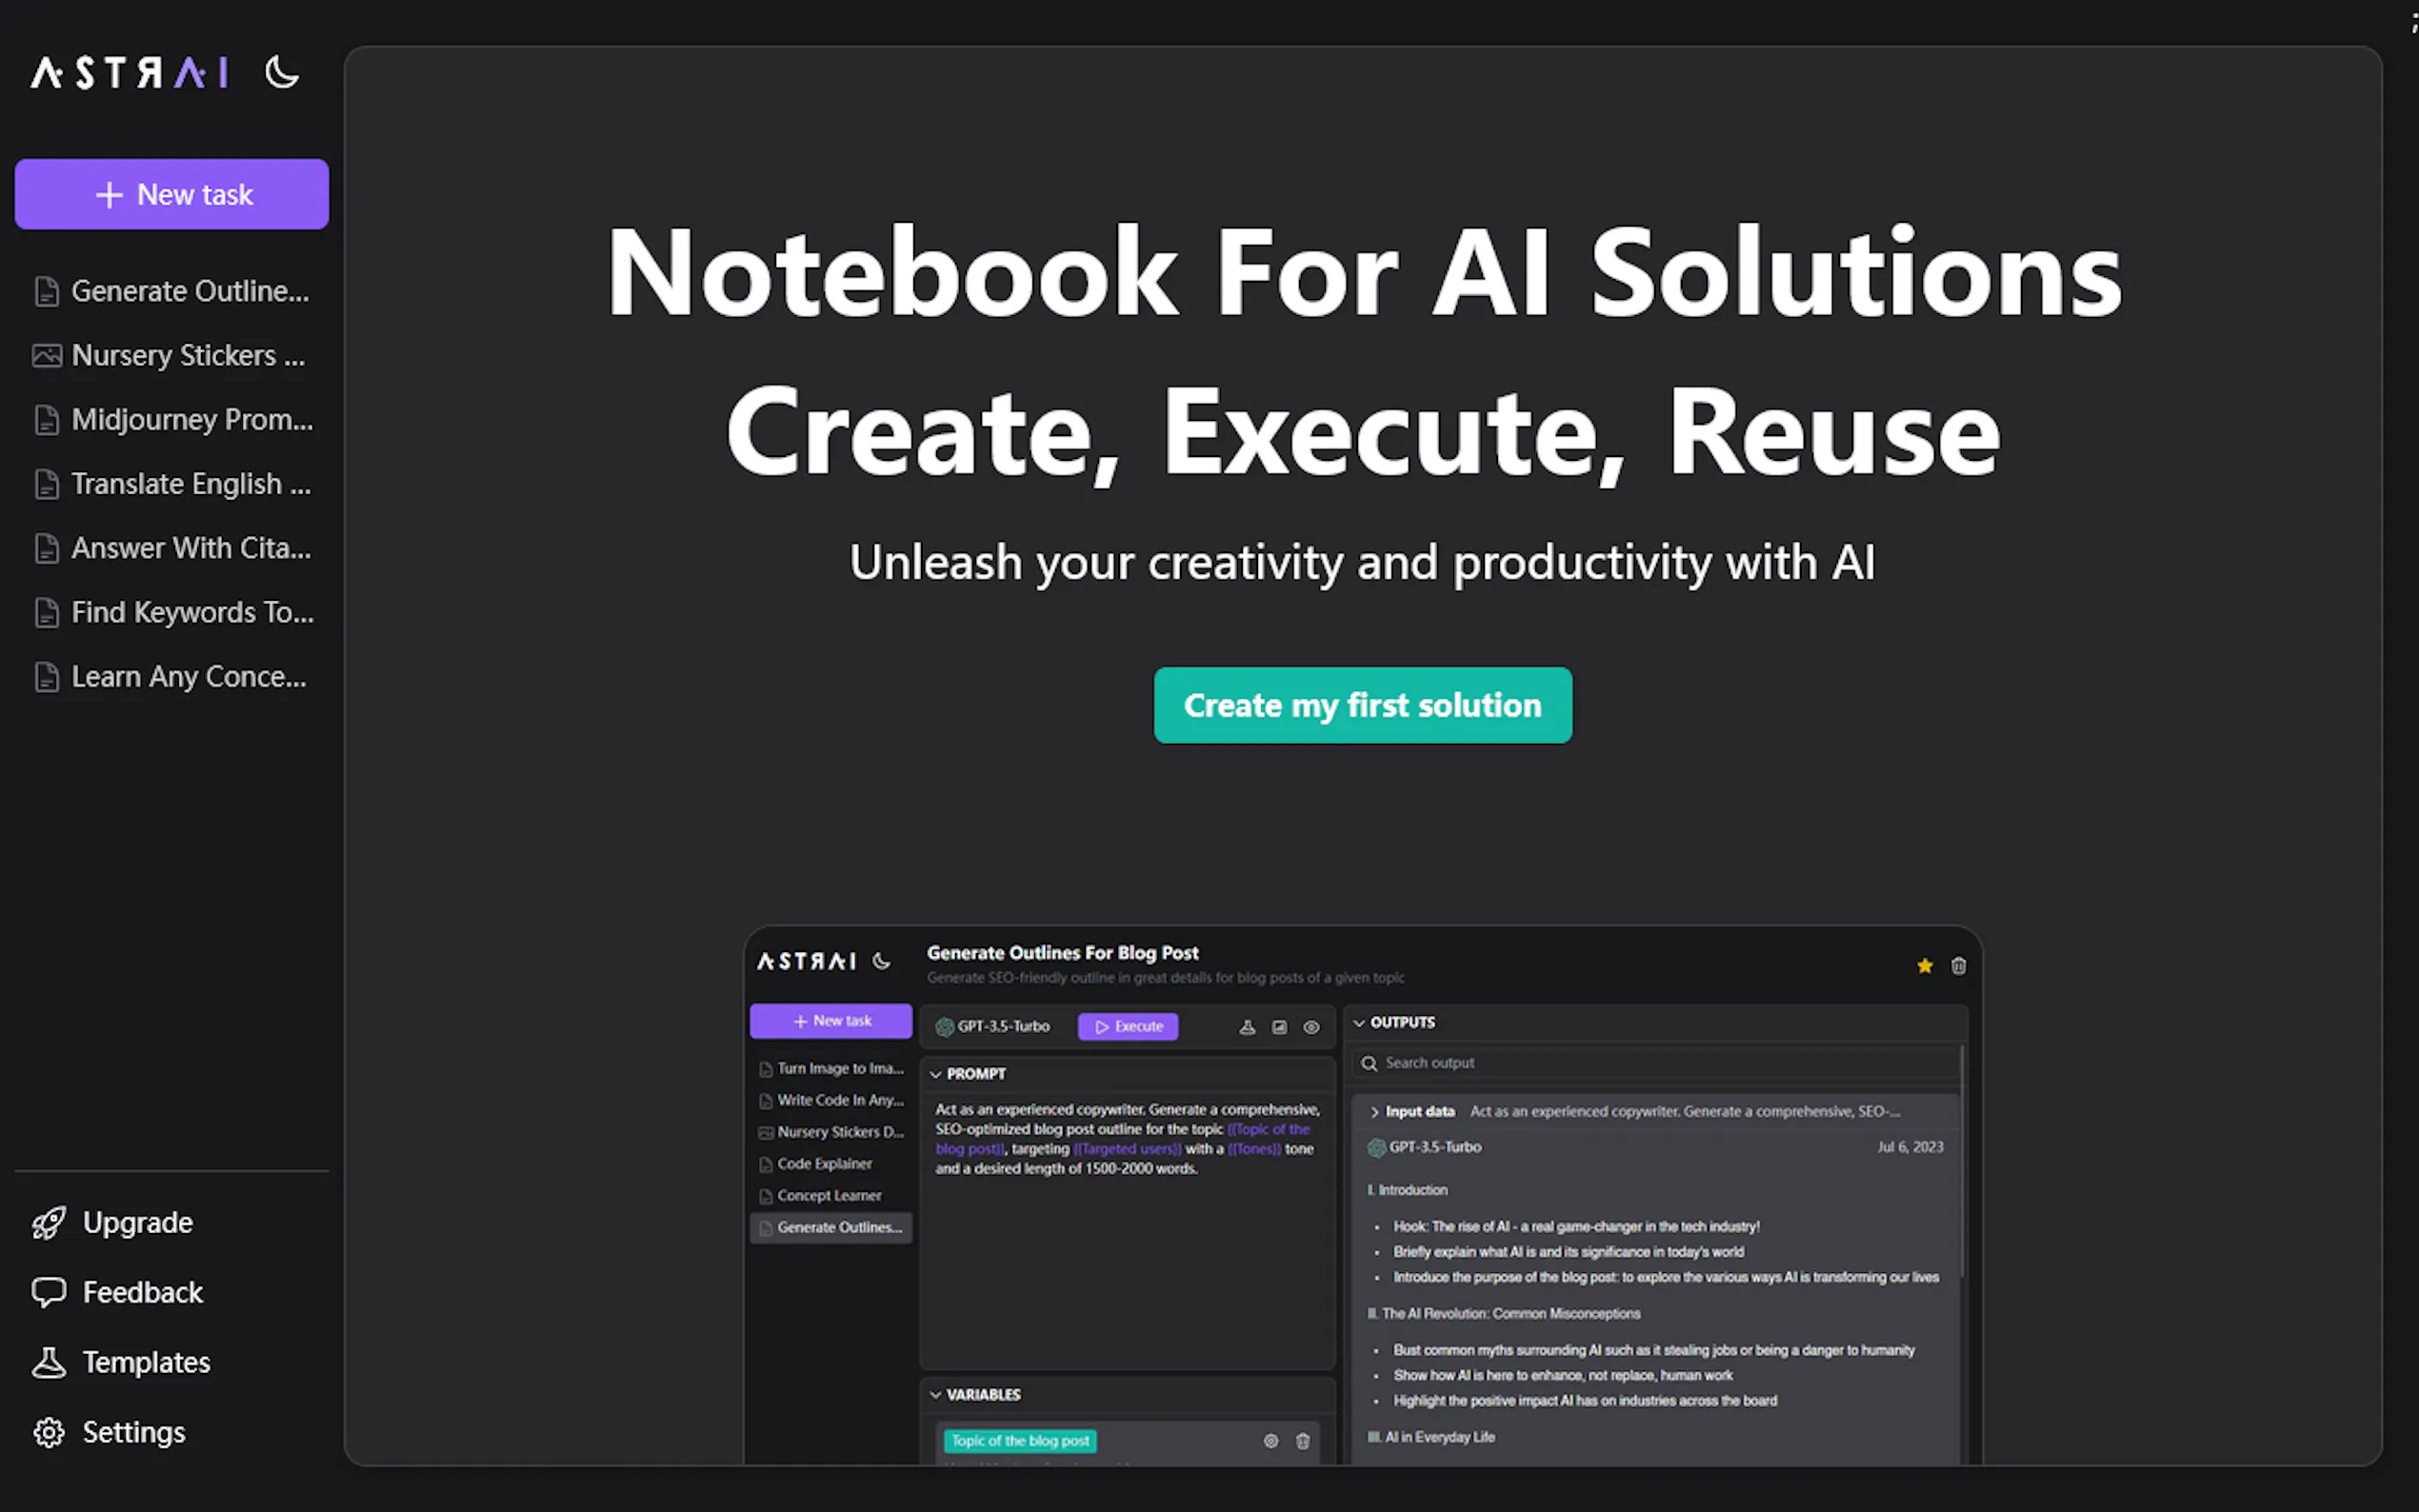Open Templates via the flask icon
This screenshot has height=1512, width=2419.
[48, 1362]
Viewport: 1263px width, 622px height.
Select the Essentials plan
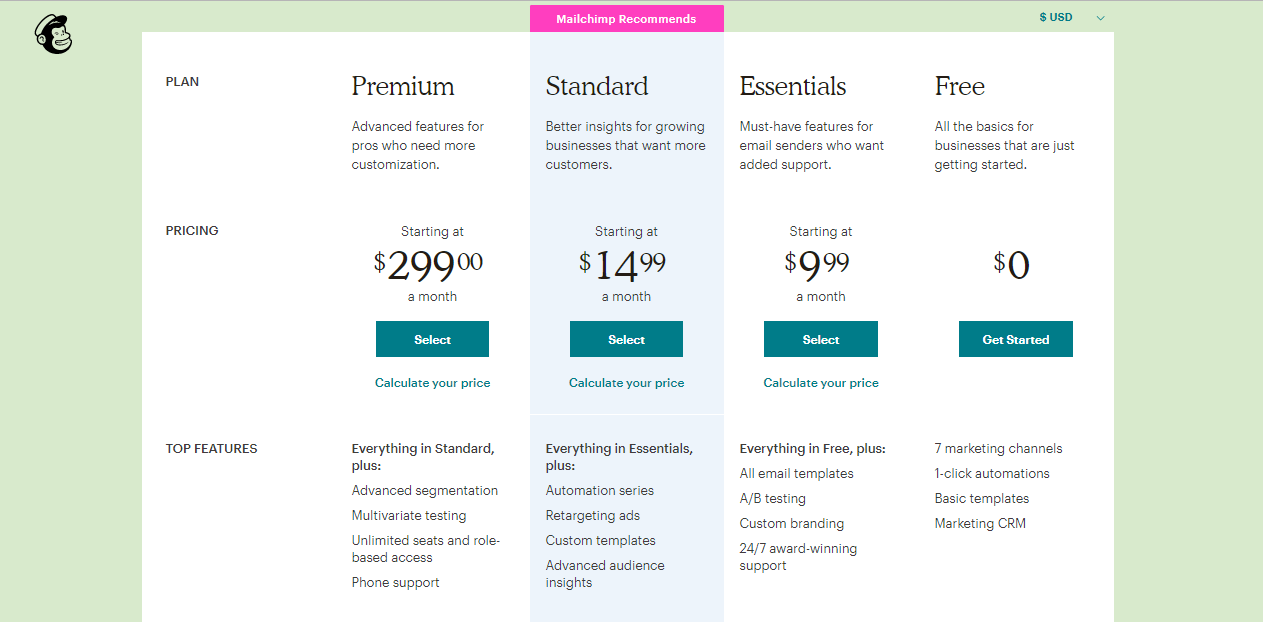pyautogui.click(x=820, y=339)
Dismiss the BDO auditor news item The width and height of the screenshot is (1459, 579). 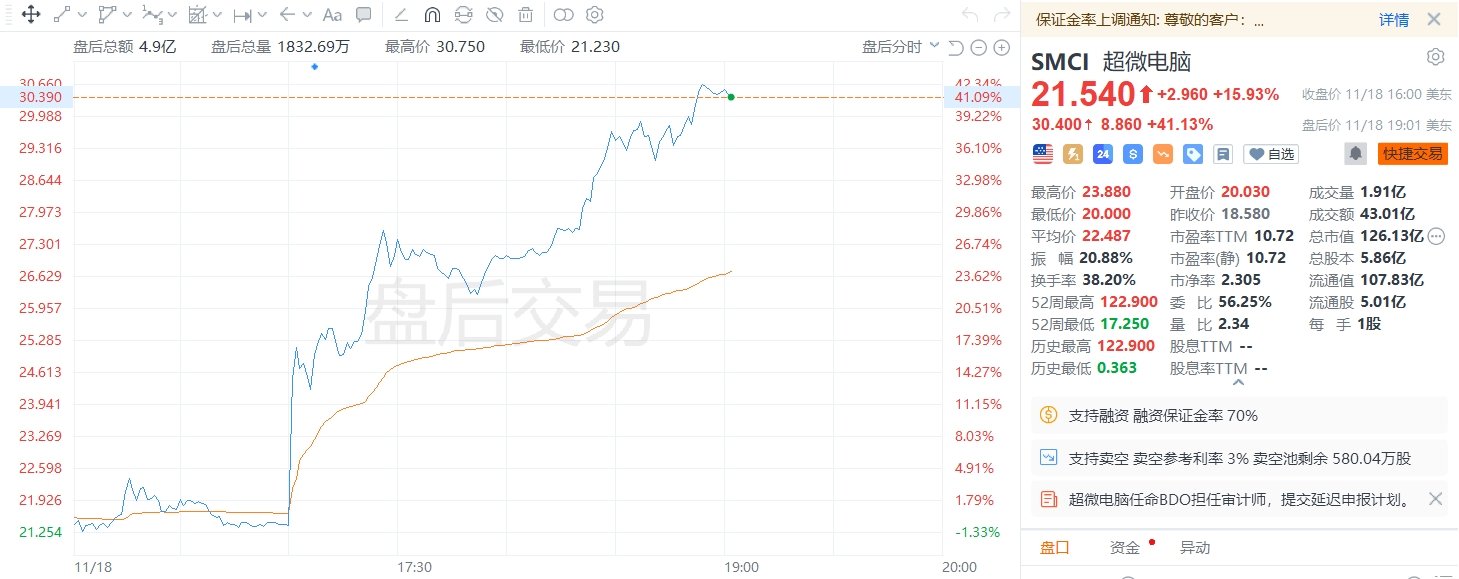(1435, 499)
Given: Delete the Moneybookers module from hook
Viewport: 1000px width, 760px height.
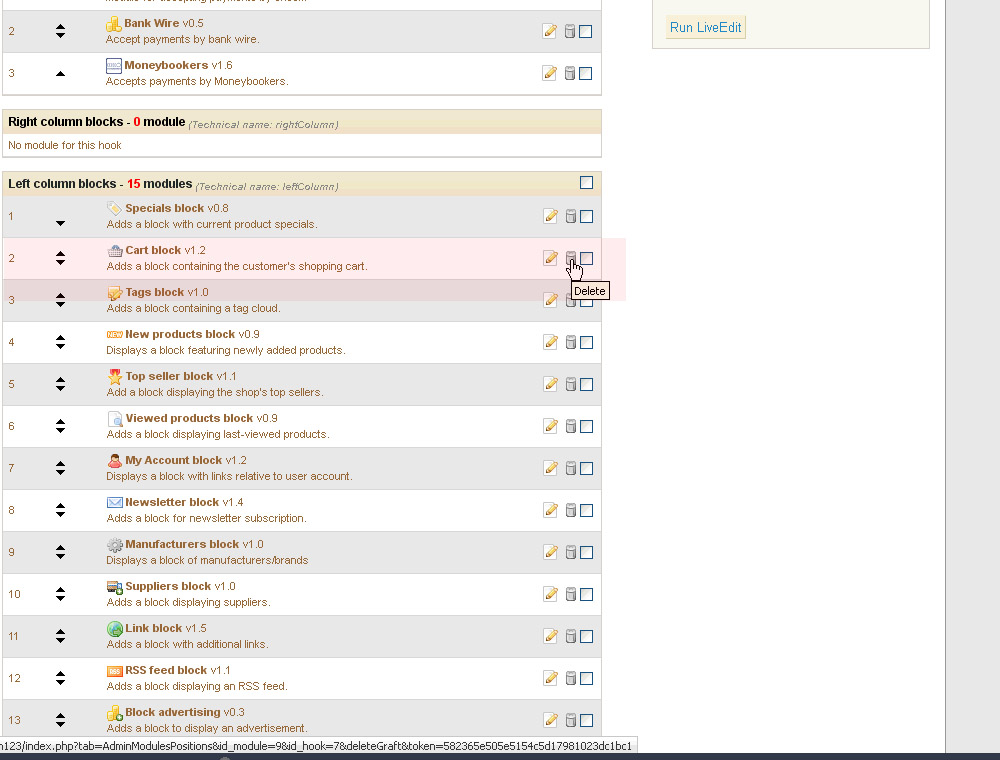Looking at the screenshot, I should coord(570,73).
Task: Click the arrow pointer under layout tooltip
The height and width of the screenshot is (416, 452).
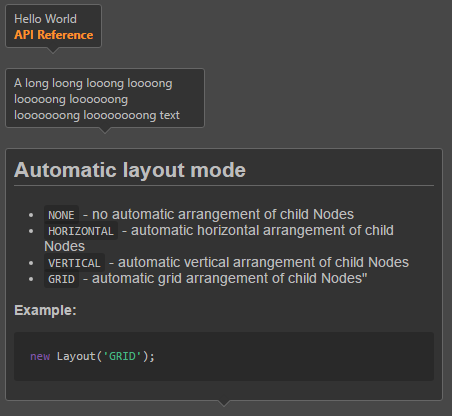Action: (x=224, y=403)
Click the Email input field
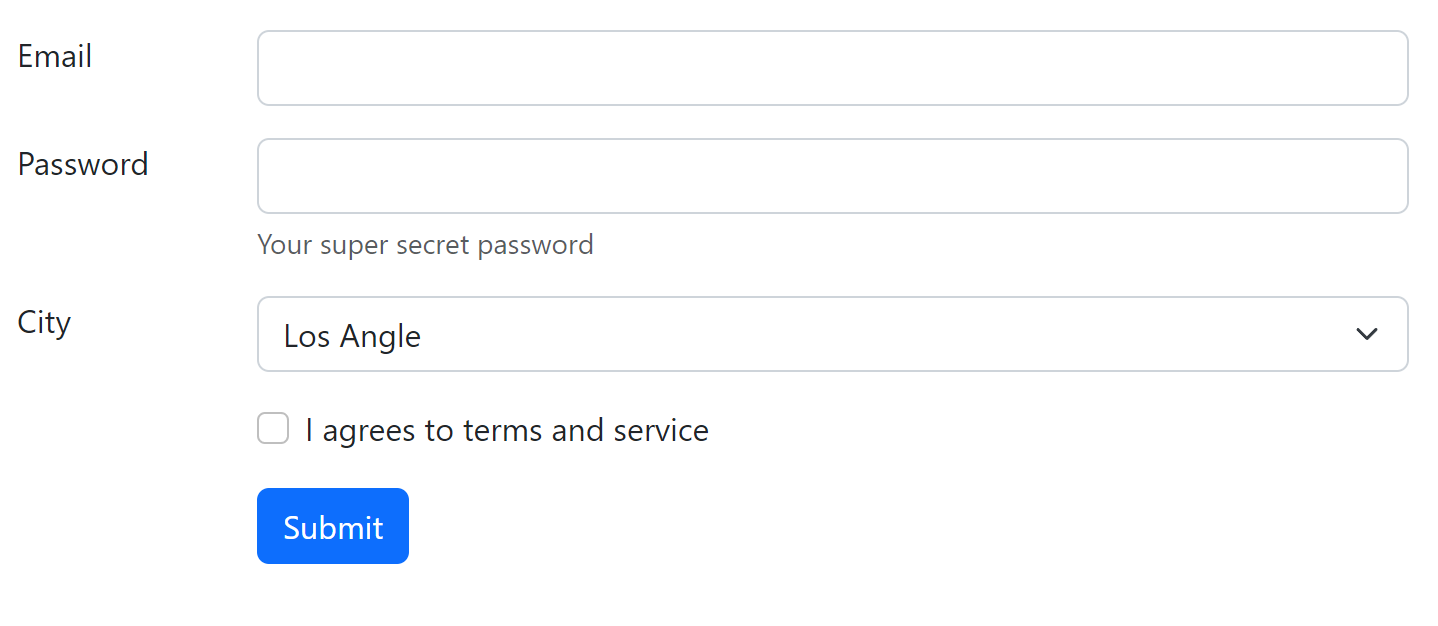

STATED GOAL:
Please edit the lines from the line with "Task: Click the" through the last line above, replacing "input field" with "text box" and keeping everything else the same. Return only those lines, without the pictures.

TASK RESPONSE:
Task: Click the arrow pointer under layout tooltip
The height and width of the screenshot is (416, 452).
Action: (x=224, y=403)
Click the Email text box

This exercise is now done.